Estimate Treatment Cost
i. Estimate hospital and clinic admissions for haze-related ailments per 10,000 population for August–October 1997. Use "haze-related ailments" as defined by each country's health service. If there is no such definition, use the Malaysian definition: upper respiratory tract infections (URTI), asthma, bronchitis, and conjunctivitis.
ii. Estimate the hospital and clinic admissions for August–October 1996 or the average hospital and clinic admissions during August–October over the previous five years.
iii. Subtract (ii) from (i) to get "excess" admissions.
iv. Adjust for affected but untreated population.
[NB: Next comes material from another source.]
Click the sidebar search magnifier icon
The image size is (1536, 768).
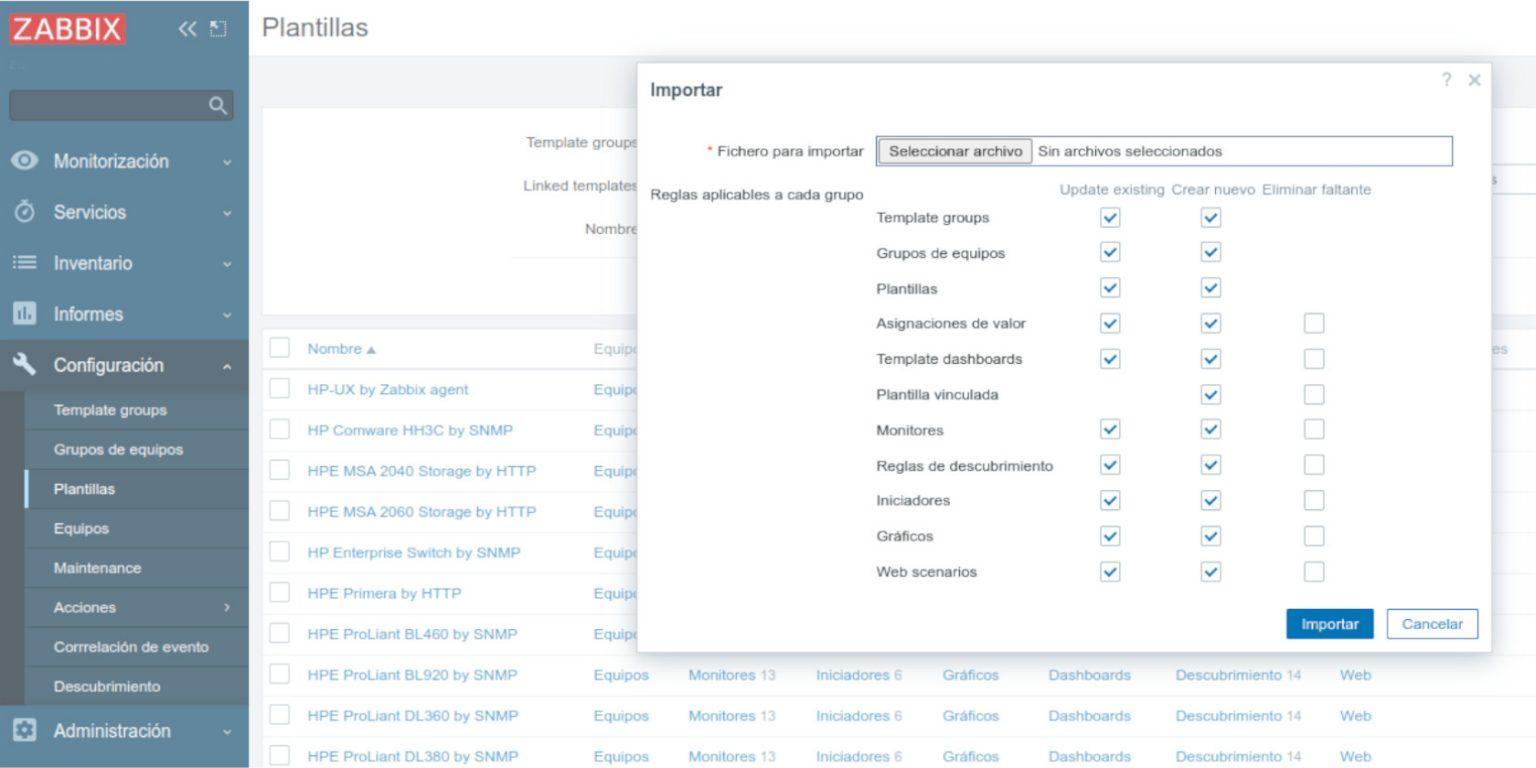coord(219,104)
The ratio of untreated to treated case varies from country to country but is in the range of 3 or 4 to 1. The ratio for each country can be found in standard health sector studies by the World Blank or the Asian Development Bank.
v. Adjust for treatment costs beyond hospital visits (mainly medicines). As per (iv), there is a standard adjustment factor that varies by country.
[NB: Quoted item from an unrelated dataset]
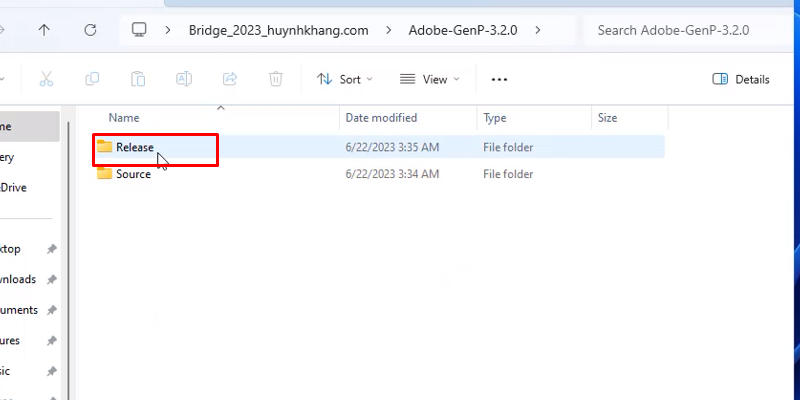Toggle the Details pane button
This screenshot has height=400, width=800.
pyautogui.click(x=741, y=79)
vi. "Shadow price", i.e., add the value of any government subsidies for treatment. Alternatively, use the price of a visit to a private clinic.
vii. If necessary, extrapolate to area outside that where the hospital data was collected; use visits per 10,000 ratio in (i).
viii. If possible, get cross-section data on affected and unaffected areas as a check on time series in (i).
xi. Get adult/child breakdown on hospital data. This will not be used in valuation of treatment costs, but in estimating lost workdays (see below).